The performance is evaluated with Mean Square Error. MSE for grades for 1 period, second period and combined is as follows:

In [75]:
np.mean((y_test-reg.predict(X_test))**2, axis = 0)

array([6.20646681, 6.05804657, 7.83107989])

#Stochastic Gradient Descent Regression

In [52]:
 from sklearn.linear_model import SGDRegressor

In [70]:
sgdr1 = SGDRegressor(loss='squared_error', penalty='l2', alpha=0.0001, l1_ratio=0.15, fit_intercept=True, max_iter=2000).fit(X_train,y_train[:,0])
sgdr2 = SGDRegressor(loss='squared_error', penalty='l2', alpha=0.0001, l1_ratio=0.15, fit_intercept=True, max_iter=2000).fit(X_train,y_train[:,1])
sgdr3 = SGDRegressor(loss='squared_error', penalty='l2', alpha=0.0001, l1_ratio=0.15, fit_intercept=True, max_iter=2000).fit(X_train,y_train[:,2])

In [71]:
print('MSE for the first period',np.mean((y_test[:,0]-sgdr1.predict(X_test))**2, axis = 0))
print('MSE for the second period',np.mean((y_test[:,1]-sgdr2.predict(X_test))**2, axis = 0))
print('MSE for the whole period',np.mean((y_test[:,2]-sgdr3.predict(X_test))**2, axis = 0))


MSE for the first period 7.479915889222295
MSE for the second period 6.925738058989849
MSE for the whole period 8.358964749275772


#Random Forest

Next method is Random Forest Regressor

In [76]:
from sklearn.ensemble import RandomForestRegressor

rfr = RandomForestRegressor(n_estimators = 300, max_depth=5, random_state=0)
forest = rfr.fit(X_train, y_train)

MSE for grades for 1 period, second period and combined is as follows:

In [77]:
np.mean((y_test-forest.predict(X_test))**2, axis = 0)

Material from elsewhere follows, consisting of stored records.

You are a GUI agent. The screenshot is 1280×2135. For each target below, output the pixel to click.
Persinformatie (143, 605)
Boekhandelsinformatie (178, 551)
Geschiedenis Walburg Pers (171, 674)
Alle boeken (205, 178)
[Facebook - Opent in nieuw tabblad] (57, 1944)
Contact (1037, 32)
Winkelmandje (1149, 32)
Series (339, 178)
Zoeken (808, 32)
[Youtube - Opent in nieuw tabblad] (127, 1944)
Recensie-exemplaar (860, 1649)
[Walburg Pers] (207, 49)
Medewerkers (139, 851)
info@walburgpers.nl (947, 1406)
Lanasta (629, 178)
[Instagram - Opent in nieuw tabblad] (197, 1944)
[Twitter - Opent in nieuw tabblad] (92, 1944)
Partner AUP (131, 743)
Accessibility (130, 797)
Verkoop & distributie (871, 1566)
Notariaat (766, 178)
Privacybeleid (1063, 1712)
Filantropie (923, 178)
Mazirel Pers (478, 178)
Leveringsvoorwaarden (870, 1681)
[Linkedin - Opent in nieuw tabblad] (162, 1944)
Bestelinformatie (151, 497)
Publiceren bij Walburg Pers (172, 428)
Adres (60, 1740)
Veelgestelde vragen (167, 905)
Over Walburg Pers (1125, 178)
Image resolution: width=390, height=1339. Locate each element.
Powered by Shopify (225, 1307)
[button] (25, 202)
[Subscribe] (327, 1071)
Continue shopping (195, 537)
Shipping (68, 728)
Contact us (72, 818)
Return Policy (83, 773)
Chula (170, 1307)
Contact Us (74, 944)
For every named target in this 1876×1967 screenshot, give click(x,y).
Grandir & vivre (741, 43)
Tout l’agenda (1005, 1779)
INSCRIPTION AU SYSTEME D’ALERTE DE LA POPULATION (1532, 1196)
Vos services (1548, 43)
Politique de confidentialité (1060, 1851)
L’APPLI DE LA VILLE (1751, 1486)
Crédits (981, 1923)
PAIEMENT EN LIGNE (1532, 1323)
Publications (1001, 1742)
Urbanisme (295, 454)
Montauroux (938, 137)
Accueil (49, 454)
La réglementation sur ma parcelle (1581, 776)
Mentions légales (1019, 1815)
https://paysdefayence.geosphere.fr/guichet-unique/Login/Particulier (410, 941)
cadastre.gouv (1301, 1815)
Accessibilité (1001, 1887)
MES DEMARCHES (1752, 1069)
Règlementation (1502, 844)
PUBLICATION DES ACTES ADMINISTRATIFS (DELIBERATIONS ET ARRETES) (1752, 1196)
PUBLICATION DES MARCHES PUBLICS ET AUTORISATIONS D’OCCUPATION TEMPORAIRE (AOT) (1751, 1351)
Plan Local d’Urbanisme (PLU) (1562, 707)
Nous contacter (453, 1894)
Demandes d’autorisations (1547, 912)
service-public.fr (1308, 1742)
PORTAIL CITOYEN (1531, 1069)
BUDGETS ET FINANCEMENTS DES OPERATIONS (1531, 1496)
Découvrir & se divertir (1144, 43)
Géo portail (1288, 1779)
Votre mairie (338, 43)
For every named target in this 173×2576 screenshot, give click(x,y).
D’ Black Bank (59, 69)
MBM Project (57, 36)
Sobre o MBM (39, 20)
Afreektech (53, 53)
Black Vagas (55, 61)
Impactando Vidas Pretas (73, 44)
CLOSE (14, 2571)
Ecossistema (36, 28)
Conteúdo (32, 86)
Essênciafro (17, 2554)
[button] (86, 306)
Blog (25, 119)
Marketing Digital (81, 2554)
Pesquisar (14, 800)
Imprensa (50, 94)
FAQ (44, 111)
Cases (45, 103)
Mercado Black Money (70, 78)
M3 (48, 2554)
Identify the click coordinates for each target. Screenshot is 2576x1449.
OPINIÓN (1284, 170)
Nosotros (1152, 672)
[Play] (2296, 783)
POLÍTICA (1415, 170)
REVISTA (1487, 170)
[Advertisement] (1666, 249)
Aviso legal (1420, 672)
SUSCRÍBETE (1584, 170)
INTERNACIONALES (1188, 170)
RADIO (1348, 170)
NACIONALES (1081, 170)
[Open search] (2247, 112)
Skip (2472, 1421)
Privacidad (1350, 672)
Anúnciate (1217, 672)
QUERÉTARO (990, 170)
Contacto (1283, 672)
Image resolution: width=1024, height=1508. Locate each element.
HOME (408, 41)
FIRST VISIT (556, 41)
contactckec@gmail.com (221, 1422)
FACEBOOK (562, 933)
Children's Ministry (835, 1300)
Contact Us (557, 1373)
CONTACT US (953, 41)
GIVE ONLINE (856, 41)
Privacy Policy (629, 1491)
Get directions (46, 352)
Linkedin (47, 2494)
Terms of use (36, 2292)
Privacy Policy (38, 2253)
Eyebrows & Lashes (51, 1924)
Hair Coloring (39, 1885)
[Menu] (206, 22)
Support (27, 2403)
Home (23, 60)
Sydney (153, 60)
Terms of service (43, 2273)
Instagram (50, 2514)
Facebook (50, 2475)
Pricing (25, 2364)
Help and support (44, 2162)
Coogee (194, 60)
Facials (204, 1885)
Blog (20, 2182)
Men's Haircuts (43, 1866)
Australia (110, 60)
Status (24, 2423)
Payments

array([6.42762741, 6.6490194 , 7.38385581])

All methods achieve similar results, although Linear Regression is slightly better. The error of prediction for the whole period is bigger than for the semesters. It is interesting, since, intuitively, long-term variables' effects should be more visible in the longer time horizon.